> [READING PASSAGE]
☆ ☆ ☆ ☆ ☆ ☆ ☆

Is An Accent An Excuse For No Job?

Linda Tang made the long journey from China to New Zealand in hope it would offer her an opportunity to establish a life in a democratic nation which had a high standard of living. Ms. Tang holds a B.A. in English and is a former English lecturer at a university in China. She did not expect any problems in the nursing program and passed her courses. However, Ms. Tang was failed in her final year because it was claimed her accent would prevent patients from understanding her and might result in a fatal outcome. According to Ms. Tang, “to say my English is not good enough is just an excuse. I feel that what they have done is discriminatory, especially to the Chinese because we are penalized not for our lack of knowledge or ability, but simply because of how we talk.”

Ms. Tang scored 6.5 on the international English language Testing System to qualify which was the level required to enter the nursing program. She argues that while not being able to speak English might cause some problems, native born New Zelanders do not speak foreign languages which would damage their ability to communicate with foreign speaking patients.

Many years ago I applied for a teaching position in my native New York City and was told they would not pass anyone who spoke with a New York City accent so I faked it. Actually, this issue is complex. If a nurse misunderstands what the doctor says or is unable to communicate with a patient the outcome could be disastrous. On the other hand, are there sufficient numbers of Chinese speaking people in a hospital with whom she could communicate as she continues working on her English proficiency?

Related Posts

  • Anonymous

    Are there enough Chinese there for her to communicate with until she learns? Are you kidding? That’s discrimination itself. Others are forced to do these non-fluents’ jobs, she gets out of having to do her job, etc.

☆ ☆ ☆ ☆ ☆ ☆ ☆

> [ENTRIES SHOWN]
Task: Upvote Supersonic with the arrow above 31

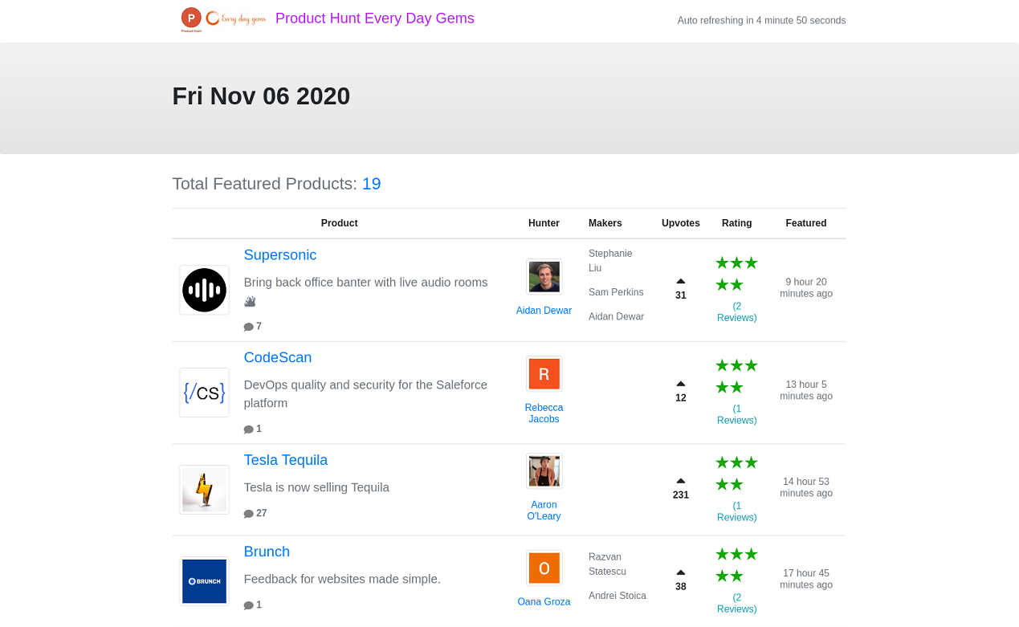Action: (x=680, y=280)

☆ ☆ ☆ ☆ ☆ ☆ ☆

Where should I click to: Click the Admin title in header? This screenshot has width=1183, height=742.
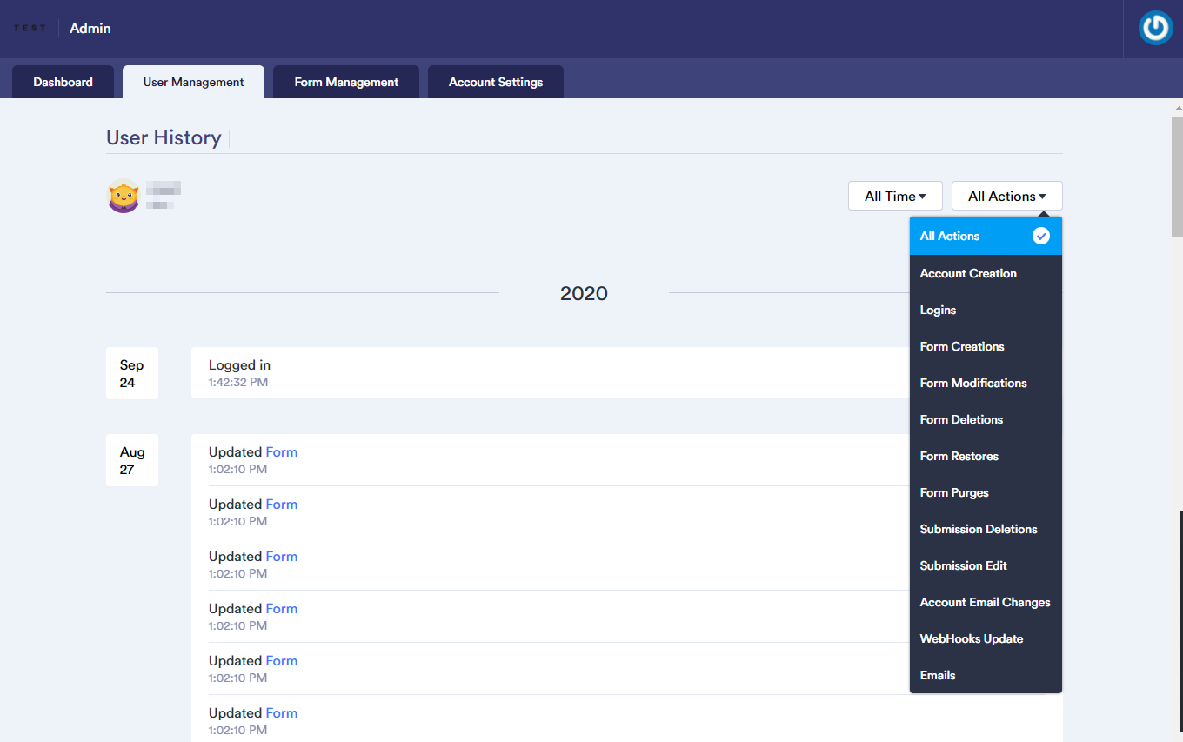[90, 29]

☆ ☆ ☆ ☆ ☆ ☆ ☆

> [EXERCISE TASKS]
1 - In the piece on accents and employment, what score did Ms. Tang get on the International English Language Testing System?
2 - Pick up the piece on accents and employment after its final sentence and keep writing it.

> [ANSWERS FOR THE TASKS]
1 - 6.5

2 -
    NYC is a perfect example of what not to do. Chinese street signs in Chinatown. Street signs…as in government paid. We have pandered too long to everyone that we as a country no longer have an identity. It’s not a melting pot any longer. Diversity is the worst thing. It means differences. There is no longer a common ground here & language is the most important common ground. Will you shop & live in an area where all the signs are in Russian or Italian or German?

  • Fred Stopsky

    Unfortunately, you are not familiar with American history. In my childhood in the thirties, one could walk for miles in Little Italy in the Bronx and hear peoples speaking Italian, in my neighborhood, Yiddish was as common as English, there were areas in New York where people spoke Polish or German. Today, it is exactly the same as in the past. You are living in a fantasy world.

  • Anonymous

    It’s the same, really? I never had to press 2 for Italian. I didn’t have to find the English on packages, signs, etc. I didn’t have to go through 15 German channels on the TV before finding an English channel. People are no longer encouraged to become Americans, but they are encouraged to keep their ethnic identities & expect everyone else to make up for it.

  • Fred Stopsky

    I live in the midwest. I have no idea what you mean by having to go through 15 German channels. And, St. Louis has a large German population. Exactly, where do you live in America?